■ Brief A
According to the forum discussion below, interest payments up to what date are also due on redemption?

■ Provided passage
My math is failing me, what would the estimated redemption price be at current rate of 2.81% (1.81 3-yr treasury rate+ 1%)
Would that not be 102.81?
LOL – what the heck am I thinking, I was reading the indenture section about how it is the present value of note discounted at treasury rate + 1% and then I re-read the thing ……..
Going through the bond pricing formula from school …………
That part of the FAQ section isn’t very clear. The present value of all of the interest payments up to April 30, 2021 are also due on redemption. This makes it very unlikely they will want to pay that kind of premium unless the gold price has moved significantly higher and is expected to stay high.

■ Brief B
Could you arrange every line of the data-file entries below as a Markdown table with the columns "No." and "Line", numbering the rows and leaving out blank lines?

■ Part of a data file
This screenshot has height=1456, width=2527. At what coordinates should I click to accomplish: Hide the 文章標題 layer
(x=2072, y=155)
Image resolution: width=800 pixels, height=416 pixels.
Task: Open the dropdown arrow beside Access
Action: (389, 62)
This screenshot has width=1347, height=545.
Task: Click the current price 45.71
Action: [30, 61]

■ Response A
April 30, 2021

■ Response B
| No. | Line |
|---|---|
| 1 | This screenshot has height=1456, width=2527. At what coordinates should I click to accomplish: Hide the 文章標題 layer |
| 2 | (x=2072, y=155) |
| 3 | Image resolution: width=800 pixels, height=416 pixels. |
| 4 | Task: Open the dropdown arrow beside Access |
| 5 | Action: (389, 62) |
| 6 | This screenshot has width=1347, height=545. |
| 7 | Task: Click the current price 45.71 |
| 8 | Action: [30, 61] |